→ **PROBLEM SET**
a. Answer these from the trapezoidal field text, one line each:
(i) How many paces serve as the divisor rule?
(ii) How long is the trapezoidal field?
(iii) What is the width difference, in paces?
b. Please reproduce the trapezoidal field text, starting at "The method states: Set" and ending at "kuocha: width difference.".

Perform kaipingfang: square root extraction on this value to find the width at the point of the cut, which is 27 paces. Take this 27-pace width at the cut and add it to the original width of the narrow end, which was 20 paces.
The sum is 47 paces. Halve this to get 23.5 paces, which serves as the fa: divisor rule. Divide the cut area of 822.5 square paces by this rule to find the length of the cut, which is 35 paces. This matches the question.
Suppose there is a trapezoidal field with a length of 90 paces. The narrow end is 20 paces wide and the wide end is 38 paces wide. Now, from the wide end, an area of 1,787.5 square paces is cut. Question: What are the length and width of the cut section? how much?
Answer: The length cut off is 55 paces. The width at the point of the cut is 27 paces.
The method states: Set the cut area and double it to get 3,575 square paces. Subtract the narrow width from the wide width to find the remainder of 18 paces, which is the kuocha: width difference.
Multiply the doubled area by this width difference to get 64,350 paces. Divide this by the original length of 90 paces...
This calculation is the first step in finding the width of the cut section when starting from the wider base. The scribe uses the doubled area and the rate of narrowing (width difference over total length) to determine how much the squared width decreases.

→ **GIVEN INFORMATION**

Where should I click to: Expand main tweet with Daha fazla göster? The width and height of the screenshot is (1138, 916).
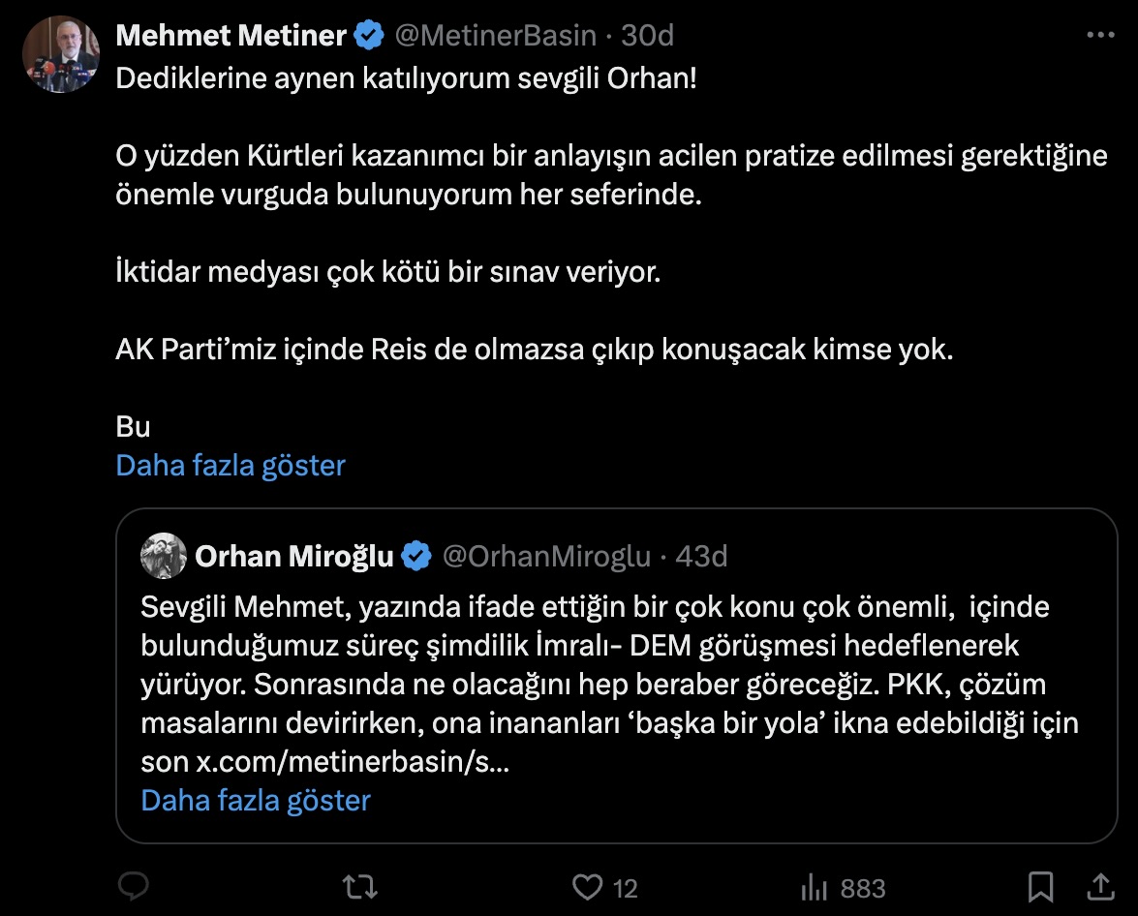click(x=231, y=466)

→ **ANSWERS BY TASK**
a.
(i) 23.5 paces
(ii) 90 paces
(iii) 18 paces

b.
The method states: Set the cut area and double it to get 3,575 square paces. Subtract the narrow width from the wide width to find the remainder of 18 paces, which is the kuocha: width difference.